Le restaurant bourdonnait d’activité, saturé par le bruit des commandes criées au comptoir, le froissement des sacs en papier, et les discussions animées des clients. L’air était chargé de l’odeur de frites et de burgers, et la chaleur des cuisines semblait s’accrocher à la peau. Aloïs, débordé, n’avait pas une seconde de répit. En ce mois de novembre, le froid avait frappé fort, emportant avec lui une bonne partie des employés, cloués au lit par des rhumes ou des grippes saisonnières. Avec les effectifs réduits, ceux qui étaient encore debout devaient faire face à des doubles, voire triples charges de travail.

À cause de ces absences, Aloïs se retrouvait à jongler entre la caisse et le service, chaque tâche lui semblant plus épuisante que la précédente. Pourtant, il faisait tout pour ne rien laisser paraître, conscient qu’il devait tenir bon malgré la fatigue qui alourdissait ses gestes.

Vers 19 heures, le pic d’affluence était à son comble. Les clients affluaient en masse, et l’ambiance déjà bruyante atteignait son paroxysme. Aloïs s’efforçait de garder un visage professionnel, répétant mécaniquement ses phrases de politesse. Mais alors qu’il retournait derrière le comptoir, il s’arrêta net.

Idan venait d’entrer dans le restaurant.

Le brun sentit son souffle se bloquer un instant. Idan était là, souriant comme toujours, accompagné d’Elias, que Aloïs reconnut immédiatement. Cependant, c’est la troisième personne qui attira son regard. Le garçon qui les accompagnait ressemblait étrangement à Elias, mais en plus grand et avec une assurance naturelle qui semblait rayonner de lui. Son frère, peut-être ?

Le cœur d’Aloïs se serra violemment. Pourquoi ici ? Pourquoi maintenant ? Avant qu’il ne s’en rende compte, ses jambes l’avaient déjà porté jusqu’aux toilettes des employés. Il referma la porte derrière lui, s’adossant contre celle-ci avant de glisser au sol, sa respiration saccadée.

Il verrouilla la porte et s’assit contre elle. Les pensées tourbillonnaient dans sa tête, incontrôlables. Assis là, il se rongeait les ongles, déjà bien trop courts, un vieux réflexe qui ne faisait qu’accroître son malaise.

Calme-toi, Aloïs. Ce n’est rien. Ce n’est pas étonnant qu’il vienne ici. Ce n’est pas comme s’il te suivait.

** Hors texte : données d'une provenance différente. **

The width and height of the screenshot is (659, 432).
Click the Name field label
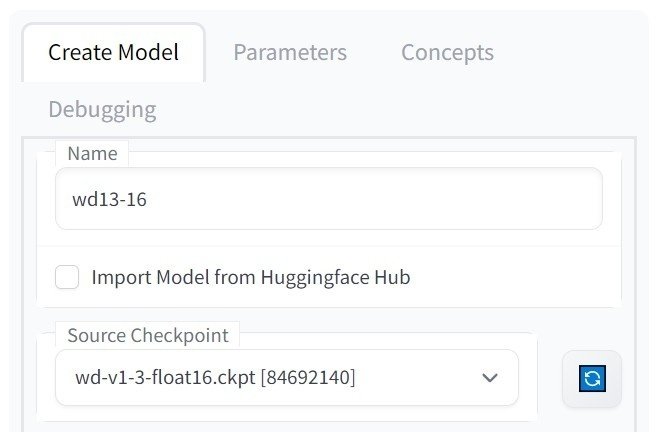click(x=92, y=153)

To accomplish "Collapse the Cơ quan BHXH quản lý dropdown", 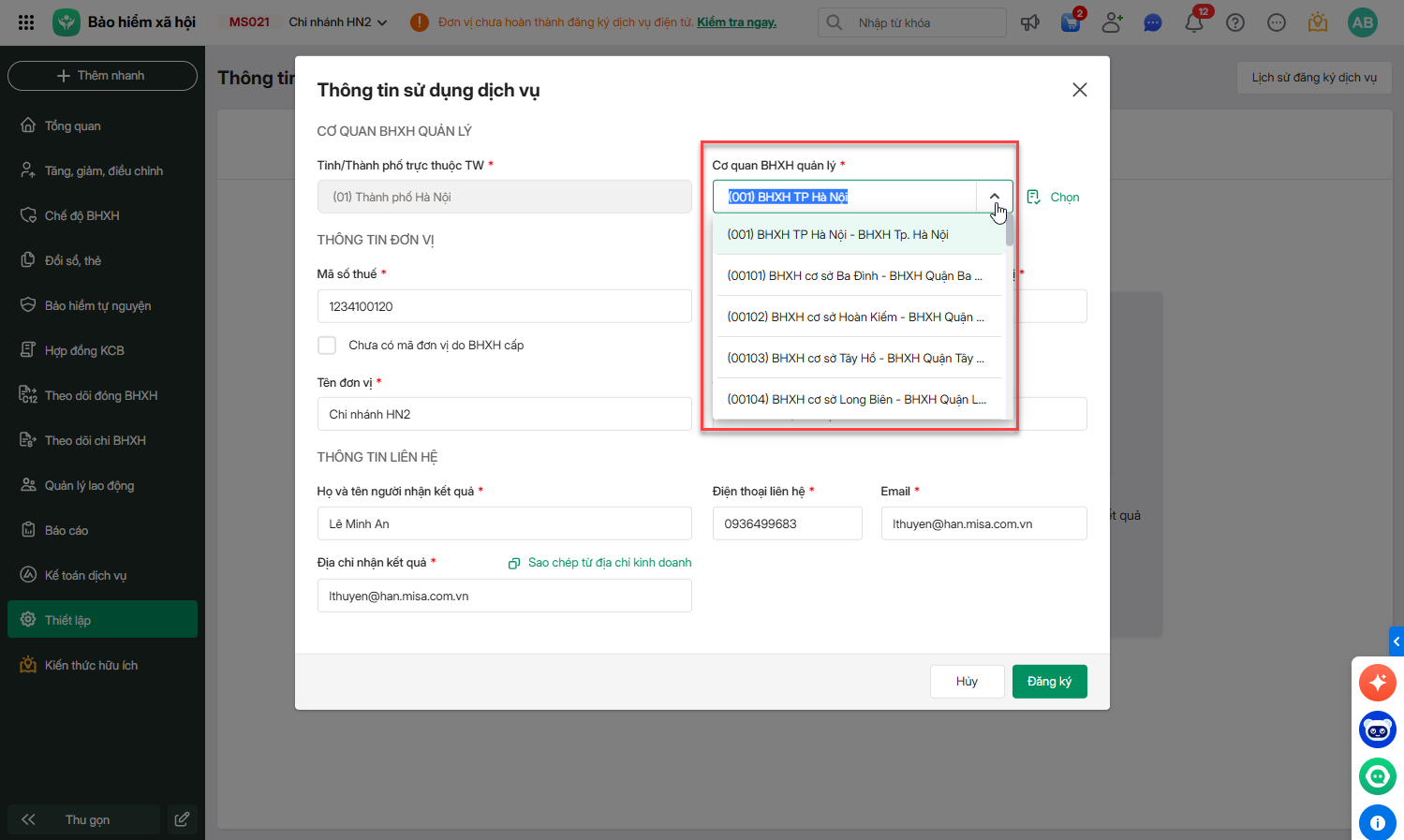I will [994, 197].
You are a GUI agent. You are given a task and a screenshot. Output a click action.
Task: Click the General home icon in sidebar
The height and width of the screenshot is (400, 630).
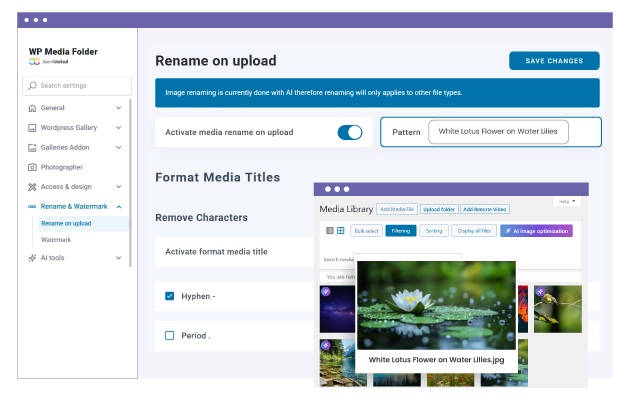pos(32,108)
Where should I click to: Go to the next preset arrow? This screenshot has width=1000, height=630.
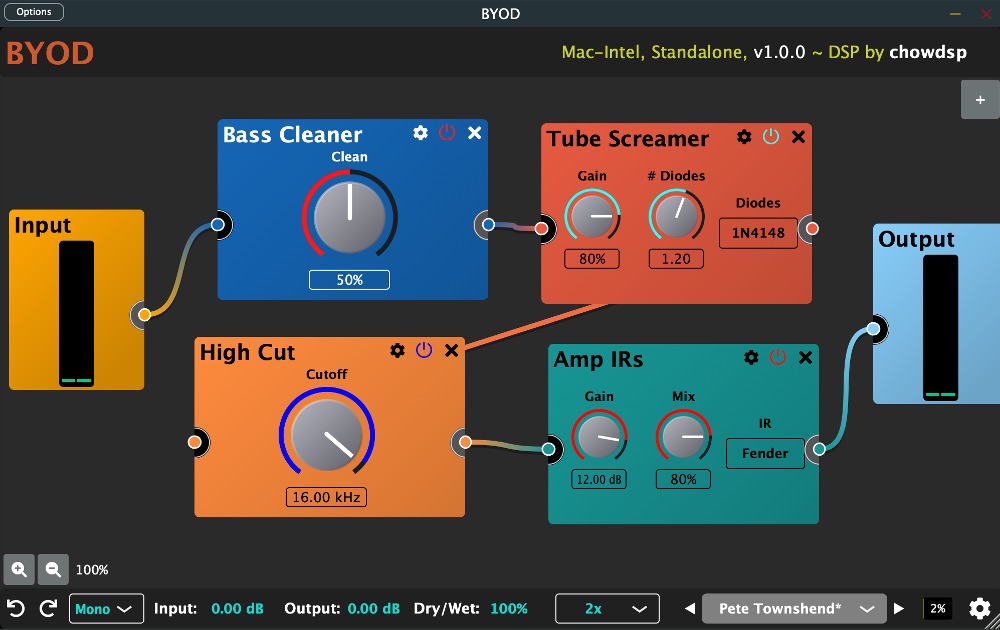899,608
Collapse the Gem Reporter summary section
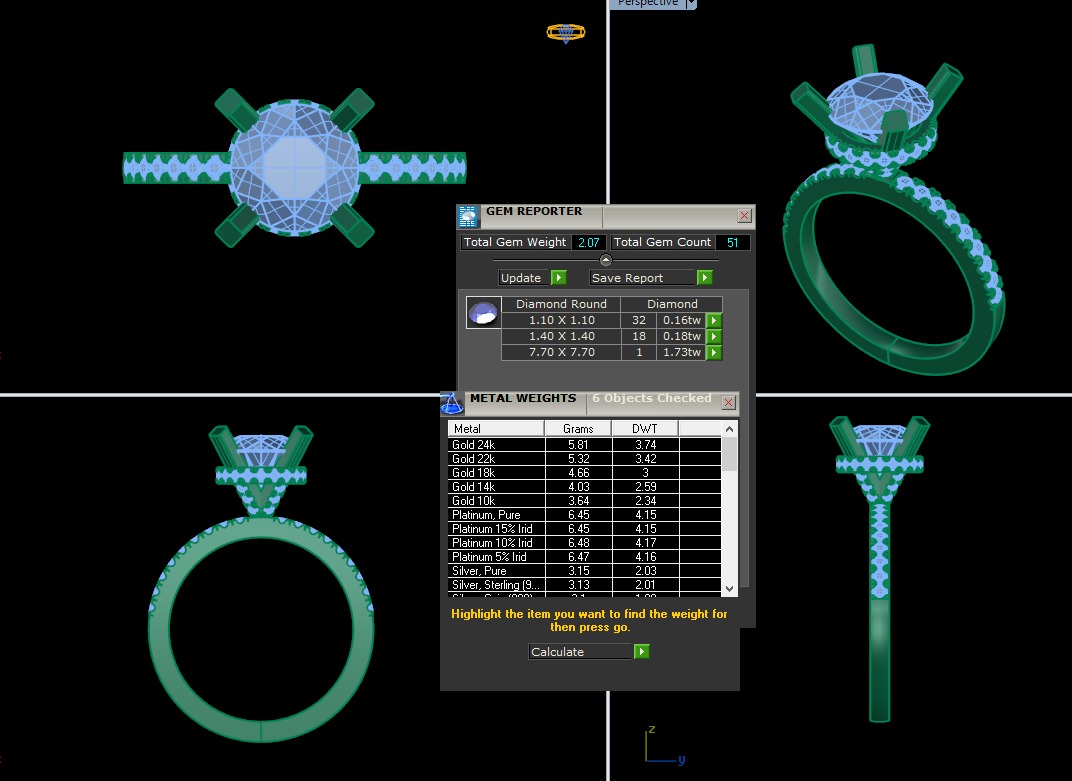The height and width of the screenshot is (781, 1072). [605, 260]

Il soupira, passant une main tremblante sur son visage.

Ils sont juste là pour manger un burger, pas pour te juger. Peut-être qu’ils ne m’ont même pas vu. Ce serait mieux. C’est mieux.

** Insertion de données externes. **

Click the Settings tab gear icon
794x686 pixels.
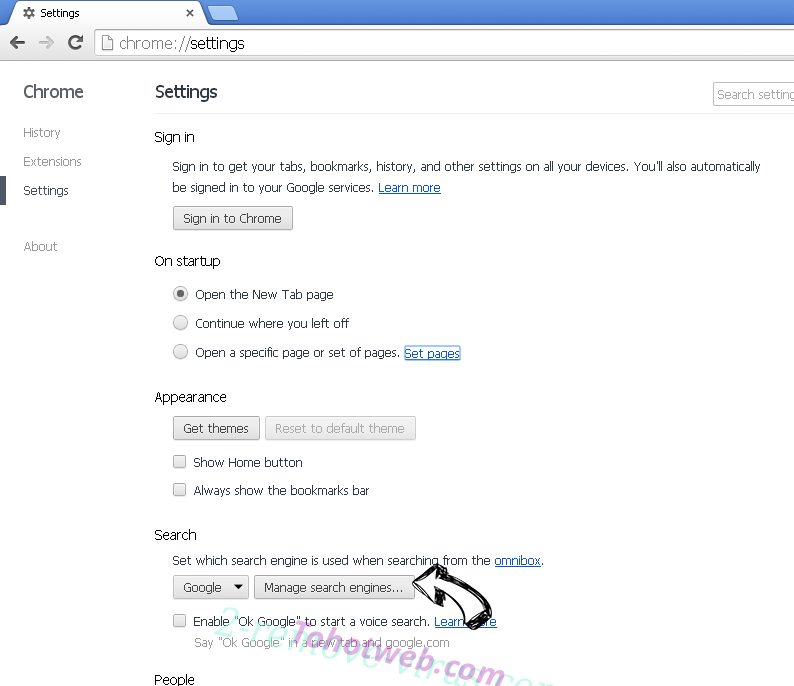pyautogui.click(x=29, y=13)
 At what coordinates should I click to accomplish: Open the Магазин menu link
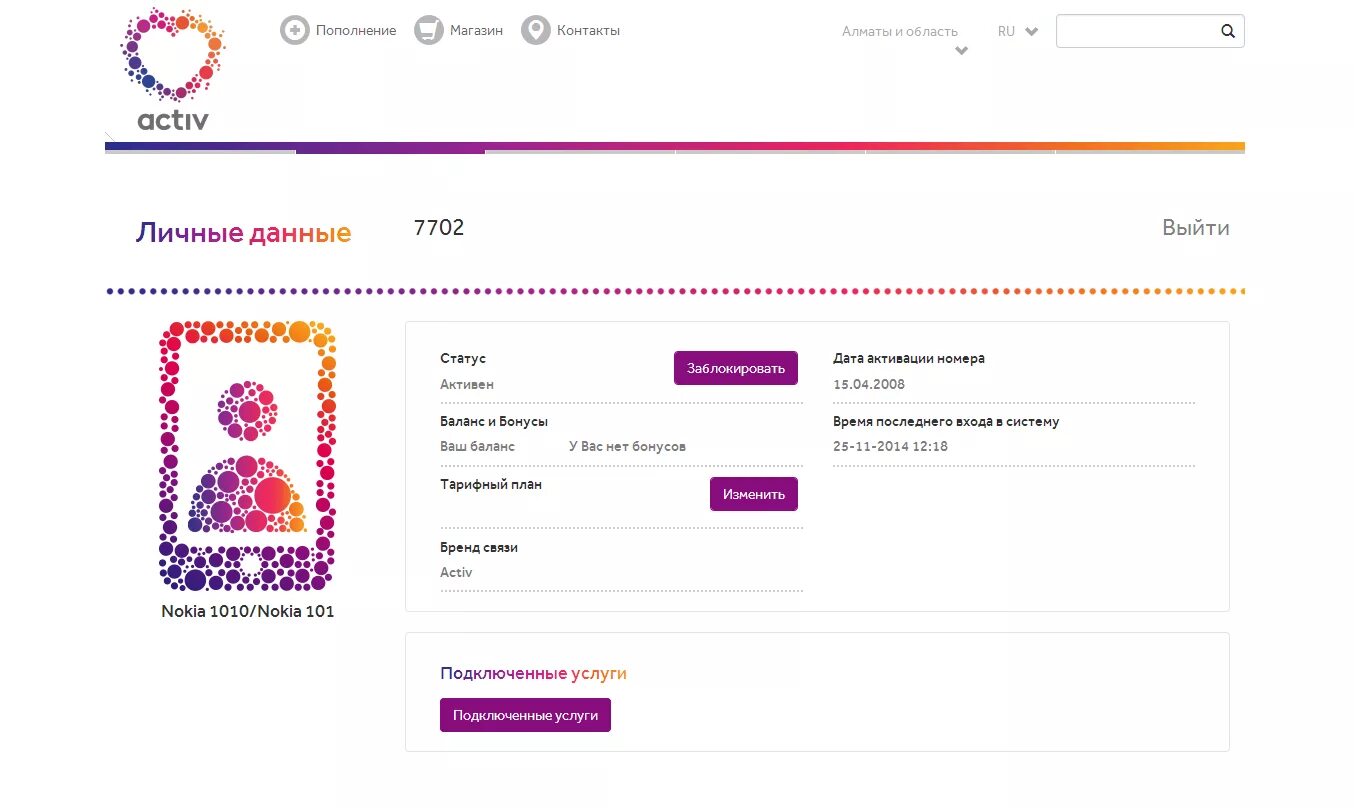tap(477, 31)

Il ferma les yeux, s’efforçant de réguler sa respiration. Après quelques minutes, il se redressa, se demandant pourquoi il avait réagi si excessivement. Secouant la tête, il sortit des toilettes, décidant d’affronter la situation avec froideur.

À peine avait-il repris sa place que son collègue Erwann, un grand blond aux lunettes épaisses, l’interpela :

— Ah, Aloïs, parfait ! Tu peux servir la commande 117 ? C’est pour la table 12.

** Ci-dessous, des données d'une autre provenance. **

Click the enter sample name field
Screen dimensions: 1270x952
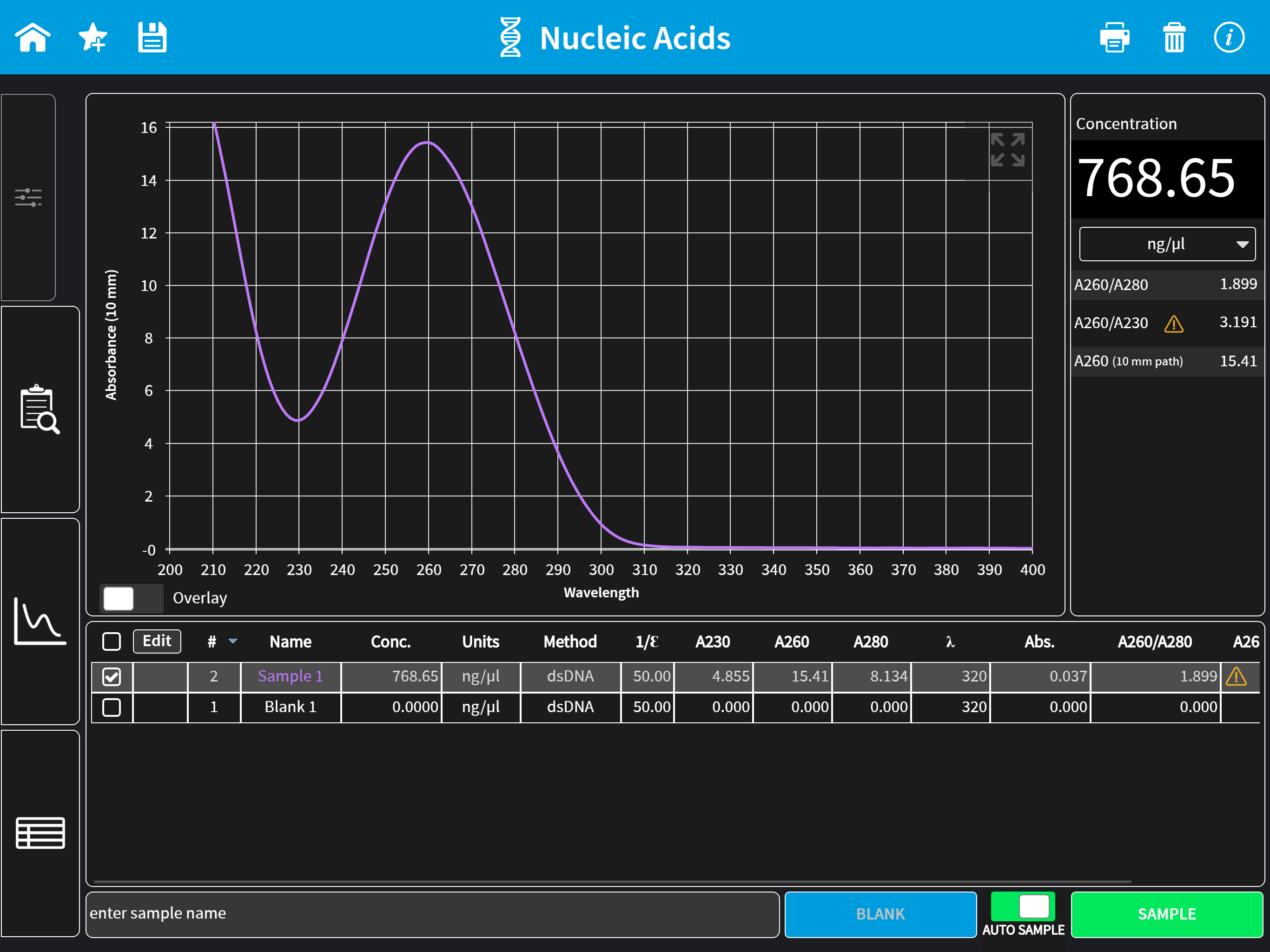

Distrait, Aloïs acquiesça, prenant le plateau qu’on lui tendait sans réfléchir. Quand il arriva devant la table en question, son cœur manqua un battement.

Idan.

Idan, assis là, le téléphone en main, tandis que ses deux amis riaient à côté de lui. Aloïs hésita une fraction de seconde, puis avança lentement, espérant se fondre dans le décor.

Arrivé à leur hauteur, il déposa le plateau sur la table et annonça d’une voix basse :

— Voici votre commande, messieurs.

— Merci ! répondirent en chœur les deux garçons, sans lever les yeux.

Mais Idan, lui, releva la tête. Ses yeux croisèrent ceux d’Aloïs, et un mélange de surprise et de douceur y brillait.

— Aloïs ? demanda-t-il doucement, comme pour s’assurer qu’il ne rêvait pas.

Le brun détourna immédiatement le regard, les joues légèrement rouges. Sa mâchoire se crispa, et, tentant de garder son ton glacial, il répliqua :

— Bravo, t’as des yeux. Félicitations.

Il se détourna, mais avant de partir, il ajouta mécaniquement :

— Bon appétit.

Puis, sans attendre une réponse, il s’éloigna rapidement, le cœur battant à tout rompre, essayant d’ignorer le regard qu’il sentait encore posé sur lui.